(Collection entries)
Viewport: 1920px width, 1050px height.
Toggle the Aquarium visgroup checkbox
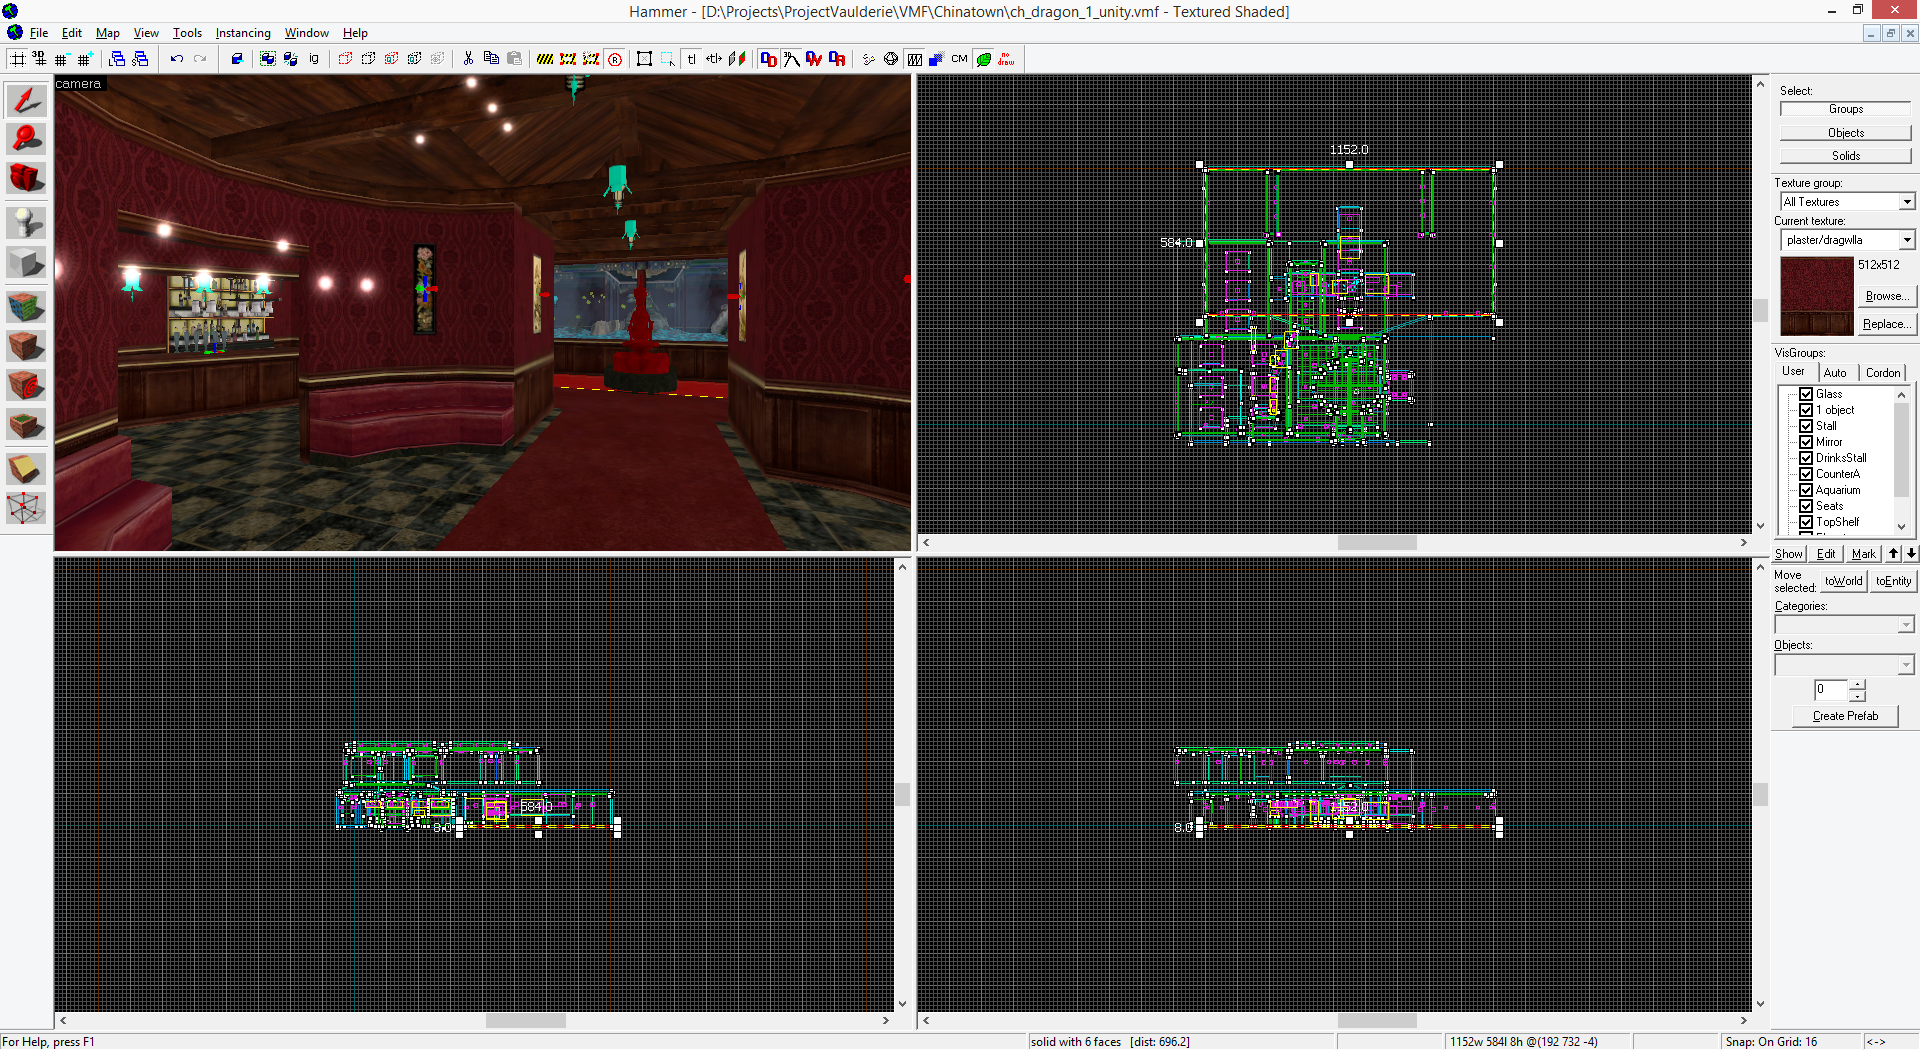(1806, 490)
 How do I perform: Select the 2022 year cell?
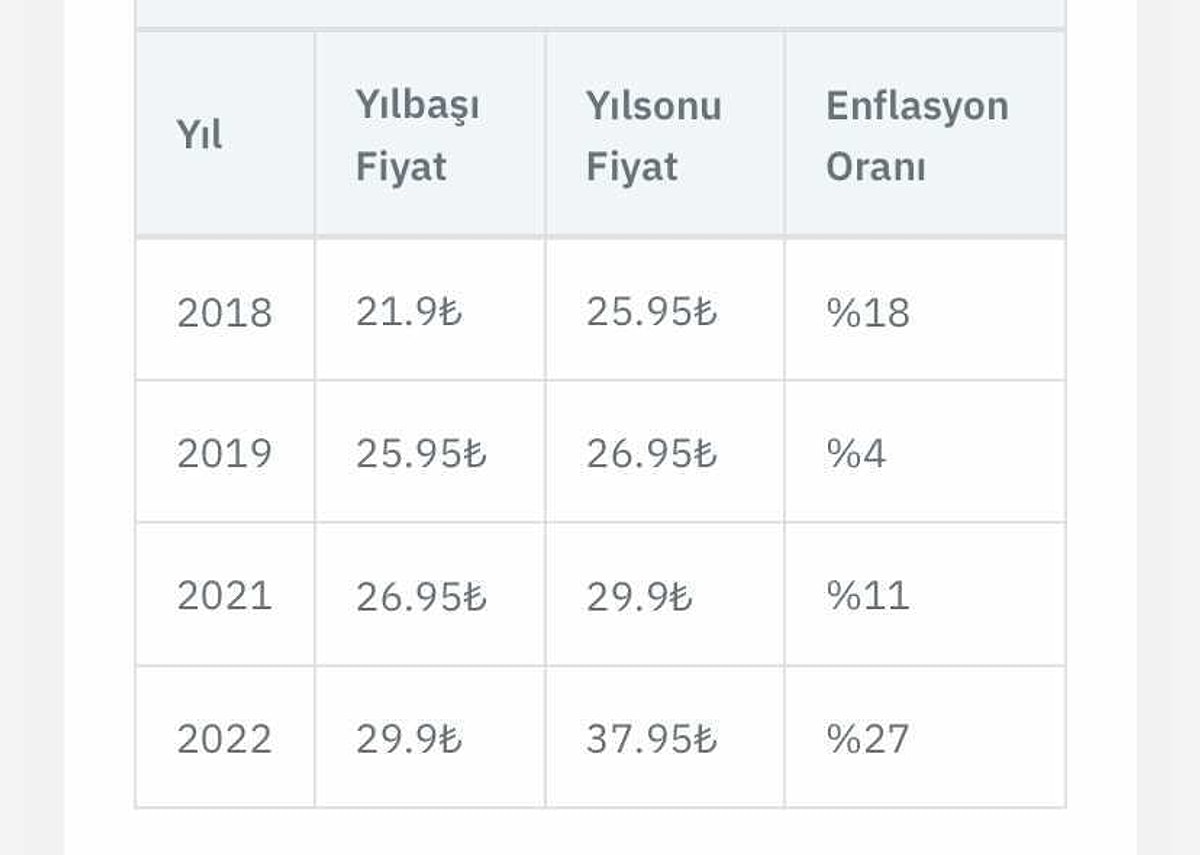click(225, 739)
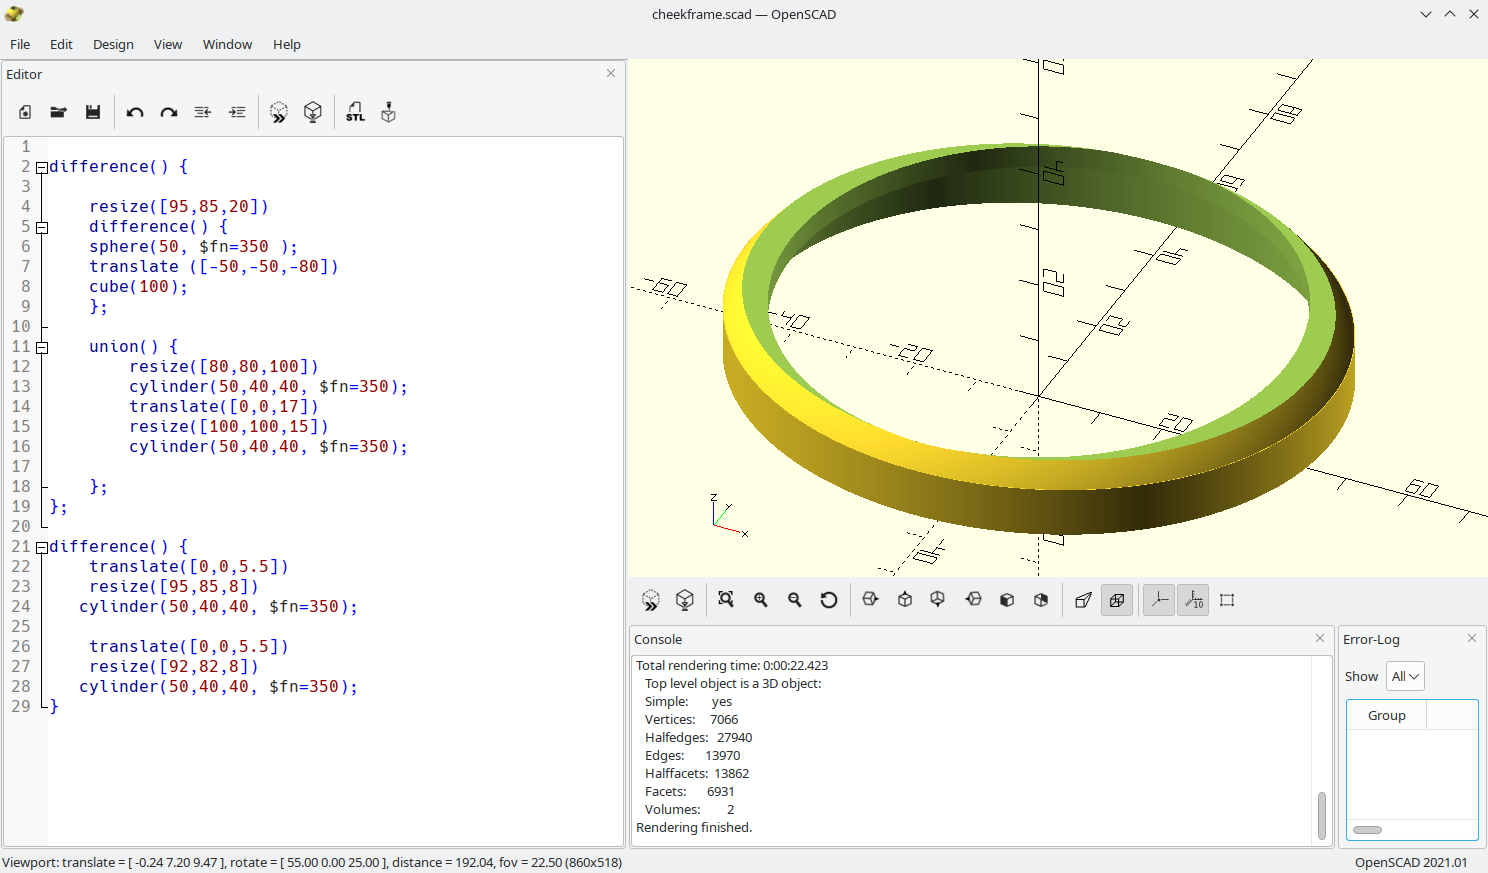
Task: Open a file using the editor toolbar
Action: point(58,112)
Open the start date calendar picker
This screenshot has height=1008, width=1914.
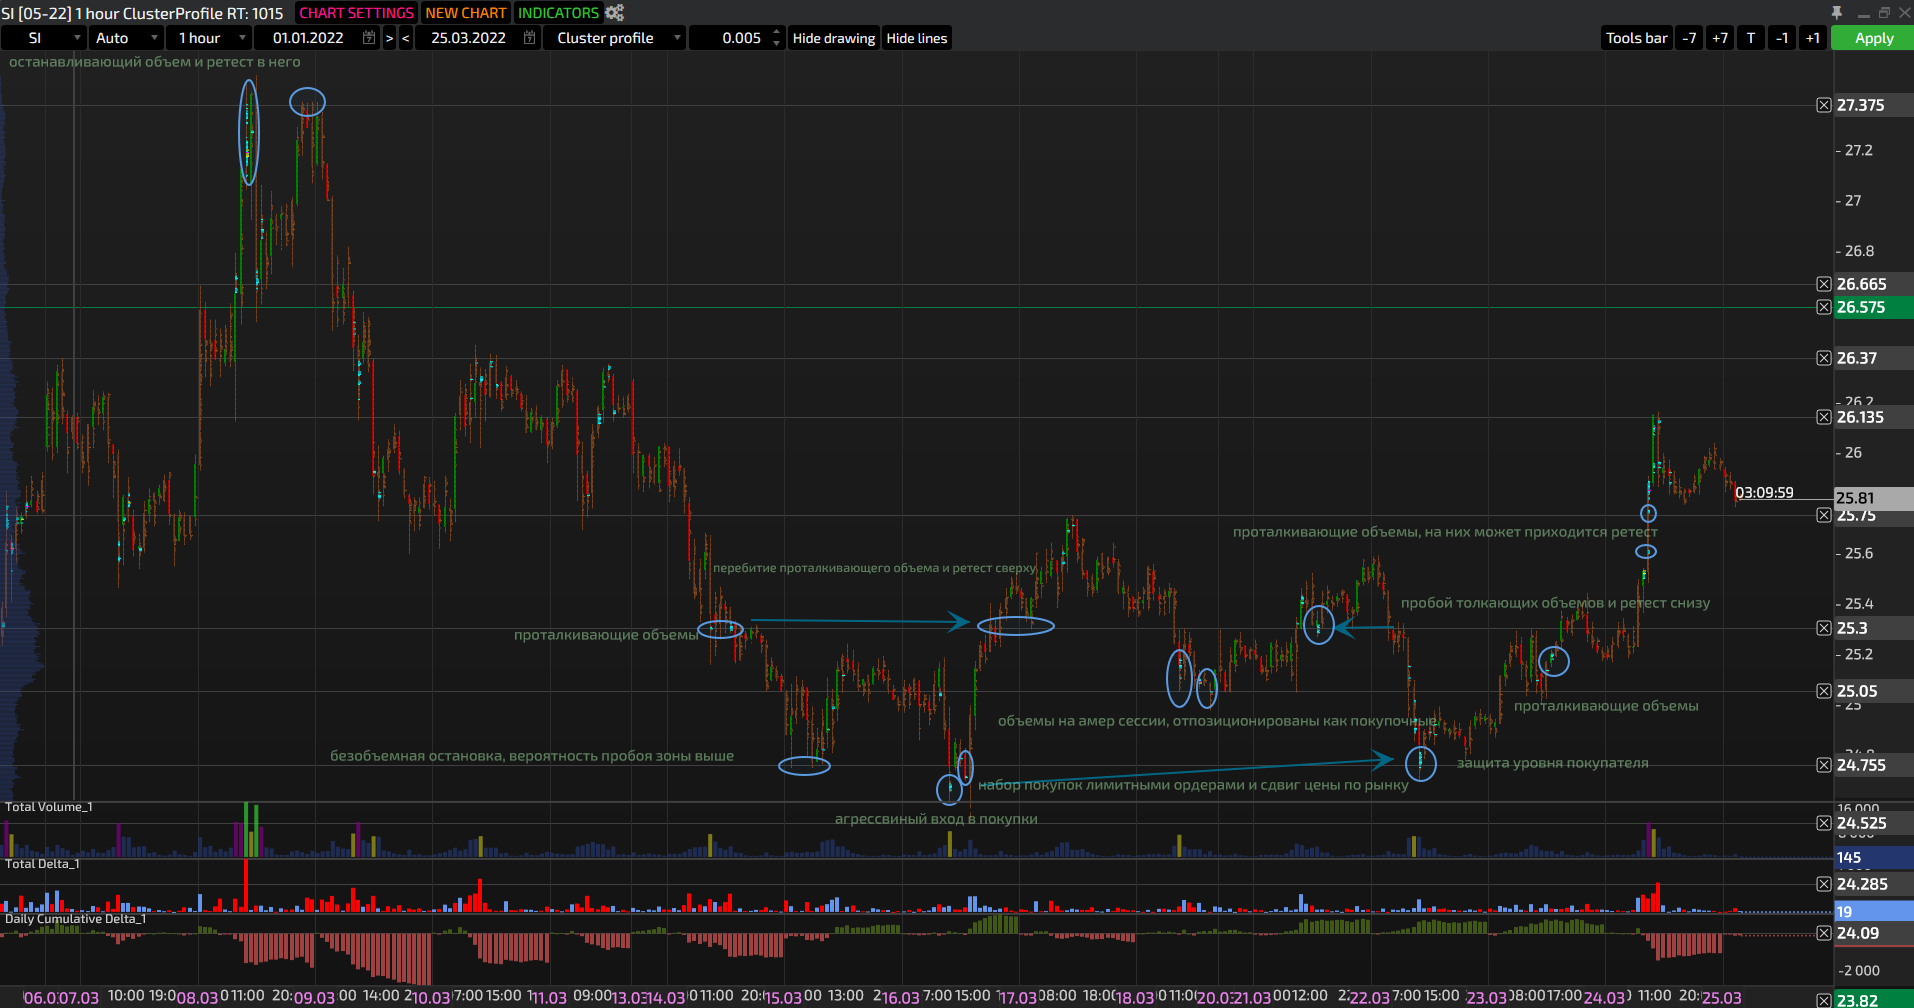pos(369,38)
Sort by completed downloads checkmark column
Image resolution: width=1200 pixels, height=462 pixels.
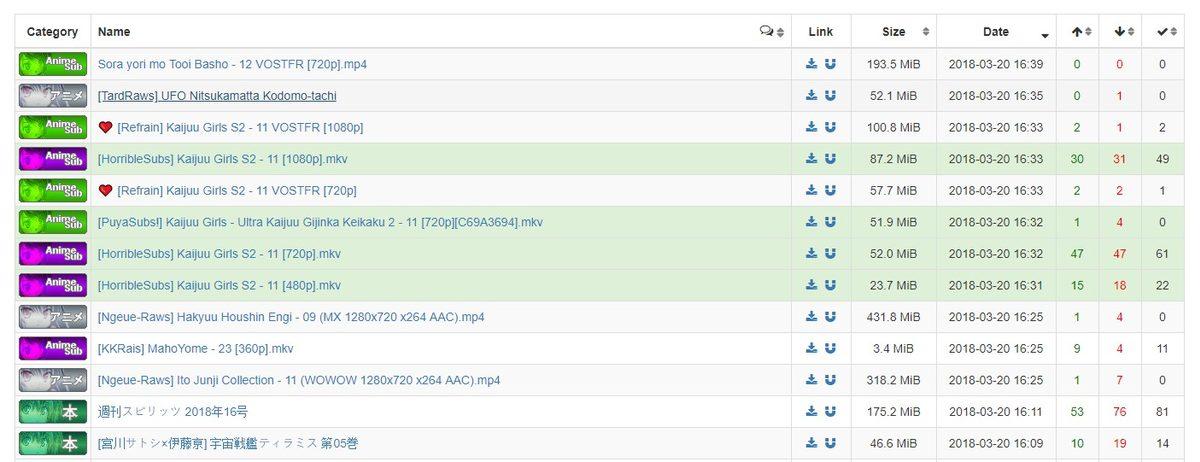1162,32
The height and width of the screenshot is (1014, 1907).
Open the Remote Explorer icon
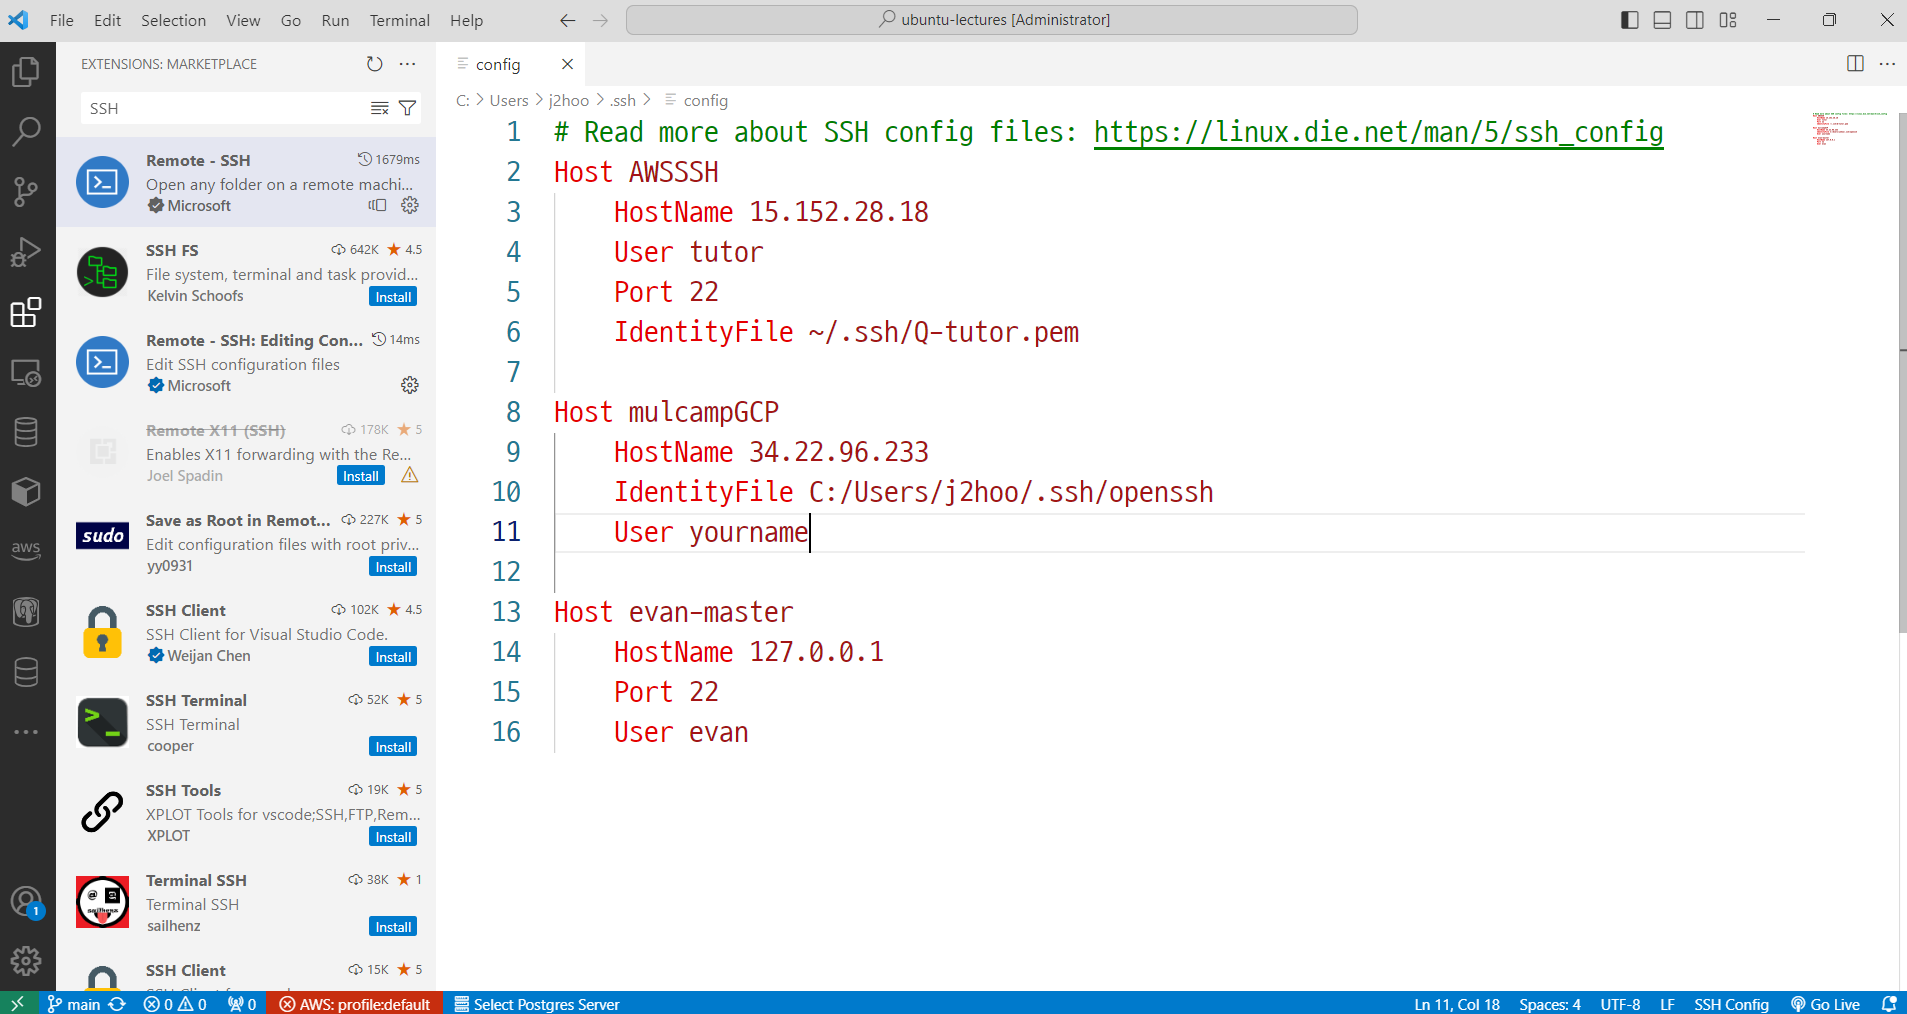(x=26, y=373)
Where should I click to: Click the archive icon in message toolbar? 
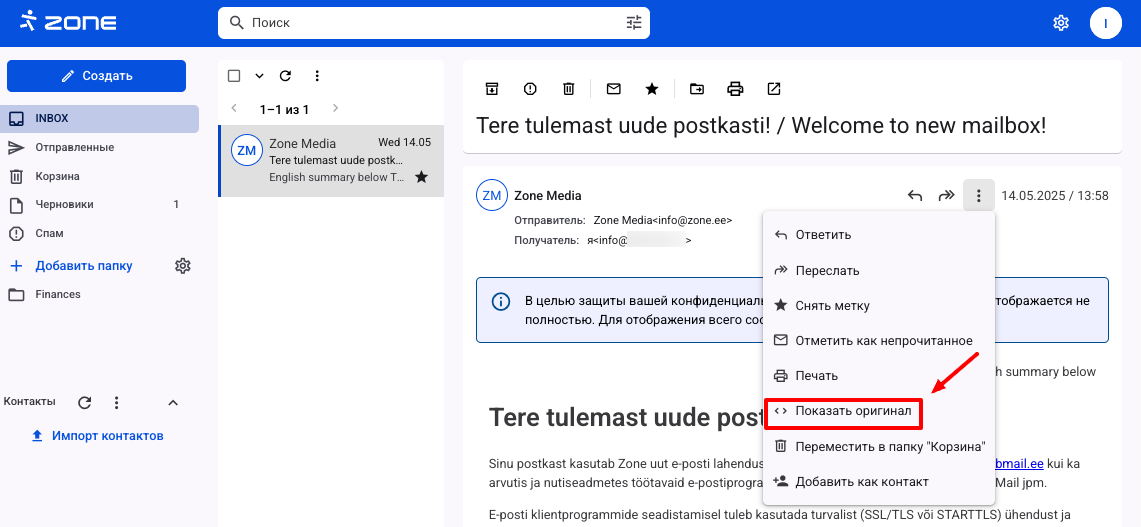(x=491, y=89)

• Aim of the task: In your copy of the records above, include no pictures and match every line exactly.

• Exercise output:
Viewport: 1920px width, 1050px height.
Toggle the Aquarium visgroup checkbox
(1806, 490)
 How do I perform: Select the 2022 year cell?
click(225, 739)
Task: Open a file using the editor toolbar
Action: point(58,112)
Open the start date calendar picker
This screenshot has height=1008, width=1914.
pos(369,38)
Sort by completed downloads checkmark column
Image resolution: width=1200 pixels, height=462 pixels.
1162,32
The height and width of the screenshot is (1014, 1907).
Open the Remote Explorer icon
(x=26, y=373)
Where should I click to: Click the archive icon in message toolbar? 
(x=491, y=89)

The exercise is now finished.